Elimination of the LL motif alone or in combination with the YXXΦ motif enhances secretion. A, the processing kinetics of WT and mutant E3/49K proteins was determined by a 30-min pulse with [³⁵S]methionine followed by a 45- and 180-min chase. E3/49K was precipitated from untransfected (mock), WT, and YA/LLAA mutant cell lysates with anti-49Kct (lanes 1–5 and 9–11) and anti-49K-N from ΔCT mutant cell lysates (lanes 15–17) and all supernatants (lanes 6–8, 12–14, and 18–20). B, the proportion of E3/49K secreted was quantitatively determined in a separate pulse (0.5 h)-chase (4 h) experiment followed by immunoprecipitation with anti-49K-N and SDS-PAGE. Bands corresponding to sec49K were quantified by phosphorimaging analysis and related to the radioactivity in E3/49K high molecular weight species after the pulse that was defined as 100%. The maximum amount is secreted when 80% of the total E3/49K labeling is released because the cytoplasmic tail contains 20% of the total [³⁵S]methionine labeling. Mean values were calculated from two independent experiments except for the values obtained upon chloroquine and bafilomycin A1 treatment, which were derived from single experiments. The mean value of WT clone K9S was set as 100%. Error bars, S.D. A significant difference between mutants and WT is indicated by asterisks (p < 0.05). C, enhanced lymphocyte binding activity (sec49K) is observed in supernatants of mutants lacking the LL motif. One clone from WT and each mutant was assessed for the efficiency of secretion as measured using the Jurkat T lymphocyte binding assay.
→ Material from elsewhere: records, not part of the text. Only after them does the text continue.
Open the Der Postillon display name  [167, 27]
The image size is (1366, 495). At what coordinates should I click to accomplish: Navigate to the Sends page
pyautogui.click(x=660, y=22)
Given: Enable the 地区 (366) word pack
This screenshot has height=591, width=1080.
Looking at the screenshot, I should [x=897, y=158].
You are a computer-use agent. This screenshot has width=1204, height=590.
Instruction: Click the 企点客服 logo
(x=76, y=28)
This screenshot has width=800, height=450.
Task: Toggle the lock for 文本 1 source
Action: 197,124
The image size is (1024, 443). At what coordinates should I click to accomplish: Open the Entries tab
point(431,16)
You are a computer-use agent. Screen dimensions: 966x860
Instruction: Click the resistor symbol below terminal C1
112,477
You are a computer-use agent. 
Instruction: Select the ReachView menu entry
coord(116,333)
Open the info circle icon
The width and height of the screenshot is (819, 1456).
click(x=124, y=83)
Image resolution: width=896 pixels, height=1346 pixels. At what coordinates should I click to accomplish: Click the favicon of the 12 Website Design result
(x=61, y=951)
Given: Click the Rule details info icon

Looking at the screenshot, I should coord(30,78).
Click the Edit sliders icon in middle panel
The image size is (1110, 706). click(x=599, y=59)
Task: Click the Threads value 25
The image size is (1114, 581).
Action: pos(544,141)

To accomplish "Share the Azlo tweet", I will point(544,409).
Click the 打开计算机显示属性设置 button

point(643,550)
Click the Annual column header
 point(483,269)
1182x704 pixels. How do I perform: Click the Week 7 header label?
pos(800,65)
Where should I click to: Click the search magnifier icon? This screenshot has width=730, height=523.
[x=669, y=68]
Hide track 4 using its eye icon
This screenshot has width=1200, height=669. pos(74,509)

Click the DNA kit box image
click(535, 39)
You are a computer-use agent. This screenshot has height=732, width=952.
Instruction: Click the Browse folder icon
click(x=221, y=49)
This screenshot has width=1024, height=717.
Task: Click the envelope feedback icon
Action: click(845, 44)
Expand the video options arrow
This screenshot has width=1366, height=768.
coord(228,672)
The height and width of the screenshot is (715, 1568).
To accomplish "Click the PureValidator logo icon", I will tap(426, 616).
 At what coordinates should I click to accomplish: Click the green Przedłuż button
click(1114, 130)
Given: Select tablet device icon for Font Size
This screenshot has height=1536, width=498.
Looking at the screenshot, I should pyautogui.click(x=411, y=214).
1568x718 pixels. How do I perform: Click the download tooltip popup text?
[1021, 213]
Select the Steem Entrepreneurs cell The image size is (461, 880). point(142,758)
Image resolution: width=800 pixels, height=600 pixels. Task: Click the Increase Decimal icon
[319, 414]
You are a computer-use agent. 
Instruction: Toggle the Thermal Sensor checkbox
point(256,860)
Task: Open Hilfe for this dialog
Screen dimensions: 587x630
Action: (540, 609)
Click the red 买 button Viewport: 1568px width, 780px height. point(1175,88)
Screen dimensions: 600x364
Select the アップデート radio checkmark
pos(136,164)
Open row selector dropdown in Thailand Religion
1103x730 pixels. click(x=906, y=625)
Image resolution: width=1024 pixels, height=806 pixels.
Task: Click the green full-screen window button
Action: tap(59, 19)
Cells were cultured for 4 days, and the supernatant was harvested and centrifuged. Three independently collected supernatants were analyzed for the presence of sec49K in at least four different experiments as described under “Experimental Procedures.” Error bars, S.D. A significant difference between mutants and WT is indicated by asterisks (p < 0.05).